Having a large neck – men with a collar size greater than about 43 cm (17 inches) have a higher risk of developing this condition.

Take medications with a sedative effect – such as sleeping pills or tranquilizers.

The unusual internal structure of the neck – such as a narrow airway, large tonsils, adenoids or tongue, or a small lower jaw.

Drinking alcohol, particularly before going to sleep, can worsen snoring and sleep apnea.

Smoking – you are more likely to develop sleep apnea if you smoke.

Menopause (in women) – Changes in hormone levels during menopause can cause the muscles in the throat to relax more than usual.

Having a family history – genes inherited from your parents may make you more susceptible.

Nasal congestion – occurs most often in people with nasal congestion, such as a deviated septum, where the tissue in the nose that divides the two nostrils is bent to the side, or nasal polyps, which may be the result of Respiratory tract narrow.


It is a treatable condition, and various treatment options can reduce the symptoms. Treatment options include:

Lifestyle changes include losing excess weight, reducing alcohol consumption, and sleeping together.

Use a continuous positive pressure device in the airways – these devices prevent your airway from closing while you sleep by supplying a constant supply of compressed air through a mask.

Use a mandibular advancement device – this rubber shield type device fits the teeth, keeping the jaw and tongue forward to increase the space in the back of the throat while sleeping.

Surgery can also be an option if it is thought to result from a physical problem that can be corrected surgically, such as an unusual internal structure of the neck.
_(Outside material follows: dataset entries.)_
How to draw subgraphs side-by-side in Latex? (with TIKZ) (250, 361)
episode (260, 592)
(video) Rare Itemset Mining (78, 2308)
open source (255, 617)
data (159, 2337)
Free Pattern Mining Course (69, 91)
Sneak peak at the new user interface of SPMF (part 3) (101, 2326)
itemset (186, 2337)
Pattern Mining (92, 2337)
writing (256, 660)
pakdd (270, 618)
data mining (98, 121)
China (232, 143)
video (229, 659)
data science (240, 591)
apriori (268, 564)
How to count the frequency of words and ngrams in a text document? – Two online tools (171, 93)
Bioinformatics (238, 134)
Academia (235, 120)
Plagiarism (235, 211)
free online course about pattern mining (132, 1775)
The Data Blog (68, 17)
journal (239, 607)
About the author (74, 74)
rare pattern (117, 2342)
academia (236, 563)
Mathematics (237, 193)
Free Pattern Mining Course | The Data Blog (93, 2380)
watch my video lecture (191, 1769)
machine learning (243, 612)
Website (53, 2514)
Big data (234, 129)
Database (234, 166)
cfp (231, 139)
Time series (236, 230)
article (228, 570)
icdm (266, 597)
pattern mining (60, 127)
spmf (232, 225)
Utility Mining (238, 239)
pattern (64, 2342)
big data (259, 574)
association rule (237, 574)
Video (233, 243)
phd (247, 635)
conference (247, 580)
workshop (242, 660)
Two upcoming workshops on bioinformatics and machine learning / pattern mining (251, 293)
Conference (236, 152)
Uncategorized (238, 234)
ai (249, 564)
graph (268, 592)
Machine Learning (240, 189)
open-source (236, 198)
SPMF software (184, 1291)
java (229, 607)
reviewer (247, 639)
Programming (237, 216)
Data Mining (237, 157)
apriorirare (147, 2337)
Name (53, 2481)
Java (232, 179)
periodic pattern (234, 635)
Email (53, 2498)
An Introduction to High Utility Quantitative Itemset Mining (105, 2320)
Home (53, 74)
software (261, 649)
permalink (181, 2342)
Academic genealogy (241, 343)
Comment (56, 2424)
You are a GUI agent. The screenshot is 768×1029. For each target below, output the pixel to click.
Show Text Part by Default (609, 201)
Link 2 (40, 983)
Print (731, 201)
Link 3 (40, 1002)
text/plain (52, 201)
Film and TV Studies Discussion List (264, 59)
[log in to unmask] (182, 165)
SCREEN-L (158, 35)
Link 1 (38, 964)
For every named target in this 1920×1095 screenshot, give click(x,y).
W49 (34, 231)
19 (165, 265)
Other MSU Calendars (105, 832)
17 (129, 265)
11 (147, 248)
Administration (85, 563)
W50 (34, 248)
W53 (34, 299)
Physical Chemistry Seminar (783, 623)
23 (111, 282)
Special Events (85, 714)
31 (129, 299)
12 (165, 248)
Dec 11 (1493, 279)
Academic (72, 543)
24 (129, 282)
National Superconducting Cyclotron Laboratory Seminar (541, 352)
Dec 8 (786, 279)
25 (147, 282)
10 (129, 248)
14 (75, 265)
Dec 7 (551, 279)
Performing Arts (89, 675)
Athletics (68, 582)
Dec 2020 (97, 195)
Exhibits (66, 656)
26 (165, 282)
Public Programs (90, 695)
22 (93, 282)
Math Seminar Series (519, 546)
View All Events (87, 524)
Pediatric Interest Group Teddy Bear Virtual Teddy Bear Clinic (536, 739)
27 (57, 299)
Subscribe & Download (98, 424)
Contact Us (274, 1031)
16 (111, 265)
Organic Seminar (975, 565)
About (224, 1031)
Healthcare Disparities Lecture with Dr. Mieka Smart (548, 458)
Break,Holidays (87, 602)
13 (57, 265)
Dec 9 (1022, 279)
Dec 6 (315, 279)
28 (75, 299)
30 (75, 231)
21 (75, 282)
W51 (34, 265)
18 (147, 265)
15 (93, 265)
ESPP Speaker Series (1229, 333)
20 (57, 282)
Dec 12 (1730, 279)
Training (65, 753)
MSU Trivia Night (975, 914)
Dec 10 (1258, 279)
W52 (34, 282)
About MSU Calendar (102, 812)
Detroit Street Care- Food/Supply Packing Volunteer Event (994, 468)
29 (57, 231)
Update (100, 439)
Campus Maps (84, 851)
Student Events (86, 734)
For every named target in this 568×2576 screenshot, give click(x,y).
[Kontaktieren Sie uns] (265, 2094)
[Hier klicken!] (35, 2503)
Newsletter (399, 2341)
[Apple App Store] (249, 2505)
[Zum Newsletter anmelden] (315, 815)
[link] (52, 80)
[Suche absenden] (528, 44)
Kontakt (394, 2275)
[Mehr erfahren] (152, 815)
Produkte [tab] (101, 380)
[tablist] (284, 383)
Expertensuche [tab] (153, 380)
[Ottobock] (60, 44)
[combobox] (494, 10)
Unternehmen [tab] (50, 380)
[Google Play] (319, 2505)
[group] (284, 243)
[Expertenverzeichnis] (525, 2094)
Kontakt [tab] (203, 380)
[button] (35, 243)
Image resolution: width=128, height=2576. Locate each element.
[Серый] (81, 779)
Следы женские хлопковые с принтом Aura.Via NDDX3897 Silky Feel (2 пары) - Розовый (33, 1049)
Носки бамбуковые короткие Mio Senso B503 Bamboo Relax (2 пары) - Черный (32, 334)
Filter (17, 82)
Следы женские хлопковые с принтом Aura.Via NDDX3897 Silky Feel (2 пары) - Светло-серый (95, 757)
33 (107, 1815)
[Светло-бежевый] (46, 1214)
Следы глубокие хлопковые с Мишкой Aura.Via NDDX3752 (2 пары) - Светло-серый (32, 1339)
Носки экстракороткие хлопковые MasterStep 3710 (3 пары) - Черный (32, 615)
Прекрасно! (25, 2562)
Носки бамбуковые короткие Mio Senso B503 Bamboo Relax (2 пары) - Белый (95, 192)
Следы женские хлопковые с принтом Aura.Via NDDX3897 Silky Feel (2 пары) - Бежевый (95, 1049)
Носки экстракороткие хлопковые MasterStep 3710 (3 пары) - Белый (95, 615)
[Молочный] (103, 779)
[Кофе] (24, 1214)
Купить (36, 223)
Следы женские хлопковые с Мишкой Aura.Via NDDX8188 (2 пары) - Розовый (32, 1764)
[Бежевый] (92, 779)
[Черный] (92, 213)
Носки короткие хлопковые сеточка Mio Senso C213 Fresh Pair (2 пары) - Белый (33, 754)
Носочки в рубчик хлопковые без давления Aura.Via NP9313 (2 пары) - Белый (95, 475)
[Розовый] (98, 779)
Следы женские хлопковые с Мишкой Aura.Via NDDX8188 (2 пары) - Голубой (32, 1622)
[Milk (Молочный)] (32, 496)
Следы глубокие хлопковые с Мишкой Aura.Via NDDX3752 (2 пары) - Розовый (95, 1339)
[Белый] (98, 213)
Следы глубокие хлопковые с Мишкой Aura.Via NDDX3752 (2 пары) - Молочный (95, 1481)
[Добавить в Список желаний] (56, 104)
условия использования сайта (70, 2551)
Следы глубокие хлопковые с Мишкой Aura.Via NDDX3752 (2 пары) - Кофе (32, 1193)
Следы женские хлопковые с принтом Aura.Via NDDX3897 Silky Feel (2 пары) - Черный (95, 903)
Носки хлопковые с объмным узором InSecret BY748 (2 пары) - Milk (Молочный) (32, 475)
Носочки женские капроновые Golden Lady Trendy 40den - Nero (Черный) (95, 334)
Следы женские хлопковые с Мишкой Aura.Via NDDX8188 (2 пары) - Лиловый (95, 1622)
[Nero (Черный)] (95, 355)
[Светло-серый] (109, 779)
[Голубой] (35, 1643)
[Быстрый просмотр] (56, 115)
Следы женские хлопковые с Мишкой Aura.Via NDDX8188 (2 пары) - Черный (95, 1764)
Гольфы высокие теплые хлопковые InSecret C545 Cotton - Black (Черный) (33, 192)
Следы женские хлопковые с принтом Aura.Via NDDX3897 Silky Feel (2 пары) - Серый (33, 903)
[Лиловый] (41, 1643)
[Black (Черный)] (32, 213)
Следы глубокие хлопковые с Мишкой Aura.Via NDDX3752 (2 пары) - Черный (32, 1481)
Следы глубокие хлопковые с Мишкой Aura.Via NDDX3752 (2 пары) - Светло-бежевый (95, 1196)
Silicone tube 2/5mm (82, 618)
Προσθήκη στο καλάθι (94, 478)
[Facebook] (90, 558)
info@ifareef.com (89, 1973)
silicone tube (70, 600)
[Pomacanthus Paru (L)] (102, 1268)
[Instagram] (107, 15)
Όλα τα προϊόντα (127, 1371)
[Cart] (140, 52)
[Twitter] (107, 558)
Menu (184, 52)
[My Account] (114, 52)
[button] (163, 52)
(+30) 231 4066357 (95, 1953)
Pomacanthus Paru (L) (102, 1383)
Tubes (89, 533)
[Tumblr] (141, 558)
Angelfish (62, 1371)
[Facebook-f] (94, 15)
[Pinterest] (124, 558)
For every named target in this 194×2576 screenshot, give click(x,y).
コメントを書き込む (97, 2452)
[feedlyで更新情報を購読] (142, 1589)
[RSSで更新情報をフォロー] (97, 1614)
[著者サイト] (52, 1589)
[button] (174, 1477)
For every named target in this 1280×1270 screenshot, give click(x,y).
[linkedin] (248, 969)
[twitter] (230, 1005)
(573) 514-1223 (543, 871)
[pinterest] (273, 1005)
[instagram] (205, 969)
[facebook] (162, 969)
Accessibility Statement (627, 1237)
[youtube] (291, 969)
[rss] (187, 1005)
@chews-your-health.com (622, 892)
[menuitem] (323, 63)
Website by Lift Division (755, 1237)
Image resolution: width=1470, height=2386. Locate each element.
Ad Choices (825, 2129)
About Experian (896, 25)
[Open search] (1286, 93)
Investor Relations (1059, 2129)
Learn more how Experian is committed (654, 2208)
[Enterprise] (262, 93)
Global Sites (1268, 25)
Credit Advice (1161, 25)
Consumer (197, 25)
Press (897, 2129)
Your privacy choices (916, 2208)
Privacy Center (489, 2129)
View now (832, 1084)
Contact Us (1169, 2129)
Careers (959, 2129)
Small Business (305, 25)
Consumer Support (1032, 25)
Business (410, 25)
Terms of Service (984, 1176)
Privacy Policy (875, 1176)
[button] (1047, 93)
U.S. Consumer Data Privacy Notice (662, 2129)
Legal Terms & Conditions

However, surgery is inappropriate for most people and can only be considered a last resort if other treatments have not helped.


The treatments mentioned above can often help control the symptoms, although the treatment will have to be for life in most cases.

If left untreated, it can significantly impact their quality of life, causing problems such as poor performance at work and school and putting pressure on their relationships with others.

If left unchecked, you can also increase your risk of:

  • Develop high blood pressure (hypertension).
  • Having a stroke or heart attack.
  • Develop an irregular heartbeat, such as atrial fibrillation.
  • Develop type 2 diabetes – although it is unclear if this results from an underlying cause, such as obesity.